La Navidad está en juego

La fiesta en torno a la Navidad se está quedando reducida a una manifestación sociológica del consumismo. Unas fechas que “desde siempre” han sido festivas a lo largo y ancho del Hemisferio Norte en torno al solsticio de invierno, cuando los días comenzaban a alargarse, el invierno llegaba a su ecuador y todos pensaban que, en adelante, las cosas solo podían mejorar. Los romanos organizaban festejos en honor al sol, y desde hace dos mil años se extendió el cariz religioso de la fiesta por la venida de Dios haciéndose uno de nosotros en todo excepto en el pecado.

Pero de un tiempo a esta parte, las fiestas de fin de año son cada vez más tristes siendo frecuente escuchar que la llegada de las Navidades cristianas (o paganas) deprimen y agudiza muchas soledades y neuras latentes durante el resto del año.

Especialmente para los cristianos, cada Navidad supone un reto a nuestras contradicciones de una fe contagiada del materialismo más pagano donde la alegría y la esperanza brillan por su ausencia, olvidados de que este tiempo nos invita a la renovación gracias al acontecimiento del nacimiento de Cristo y que lo que esto supone; no solo a recordarnos su nacimiento, la cosa va más allá de una fiesta de cumpleaños: “Aunque Cristo nazca mil veces en Belén, mientras no nazca en tu corazón…” recordaba el poeta religioso Ángelus Silesius.
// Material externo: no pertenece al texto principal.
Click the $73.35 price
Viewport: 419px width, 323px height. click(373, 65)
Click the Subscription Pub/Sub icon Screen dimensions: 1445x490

Se nos anuncia una gran alegría para todos, la venida del Salvador en forma de ser humano de carne y hueso, de hermano y amigo que no falla en medio de la lucha cotidiana entre el bienestar, el dinero, el poder, la seguridad, la codicia, la venganza frente a la solidaridad, la esperanza, la generosidad, el perdón o la misericordia. Un pulso siempre presente en cada uno de nosotros, como dos lobos, que ganará aquél a quien más alimentemos.

La sociedad de consumo nos quiere borrar del corazón que los regalos más importantes no se pueden comprar con dinero, empezando por el gran don de Dios que nos regala a su propio Hijo.

Lo sorprendente es que Jesús no actuó como un gran juez divino ni como un ser solemne revestido por atributos deslumbrantes. Al contrario, se despojó de su rango y desde su condición de carne y hueso revolucionó el reino del amor. Acogió a los pecadores sin someterlos siquiera a un rito penitencial, como hacía Juan el Bautista. Él es Buena Noticia porque nos acoge ¡a todos! tal como somos, de barro, imperfectos y pecadores pero a los que Dios está buscando sin descanso. Por eso Jesús fue acusado de ser amigo de gente reconocida como pecadora. Su actuación era intolerable. ¿Cómo podía acoger a su mesa asegurándoles su participación en el reino de Dios a gentes que no estaban reformando su vida de acuerdo con la Ley? Hoy tampoco resulta tolerable el amor fraterno como motor de la Historia; de ahí la perversión del mensaje navideño en aras a otros intereses que no han podido evitar la tristeza existencial recrudecida en estas fechas.

Hemos endurecido las entrañas y esto se traduce en enormes dosis de indiferencia para con el Otro, el próximo, vaciando el contenido, la verdad y los ritos de este acontecimiento tan entrañable. Al menos los cristianos, que somos muchos, deberíamos celebrar mejor la llegada de un Dios profundamente humano que decide acampar entre nosotros, sobre todo, saliendo a su encuentro, abriéndonos a Él confiados en su gracia para que los prójimos puedan ver reflejada en nosotros la Luz de la Buena Nueva. Empezando por compartir en lugar de acaparar, y por hacer gestos concretos de fraternidad.

Es el sentido de la Navidad es el que está en juego.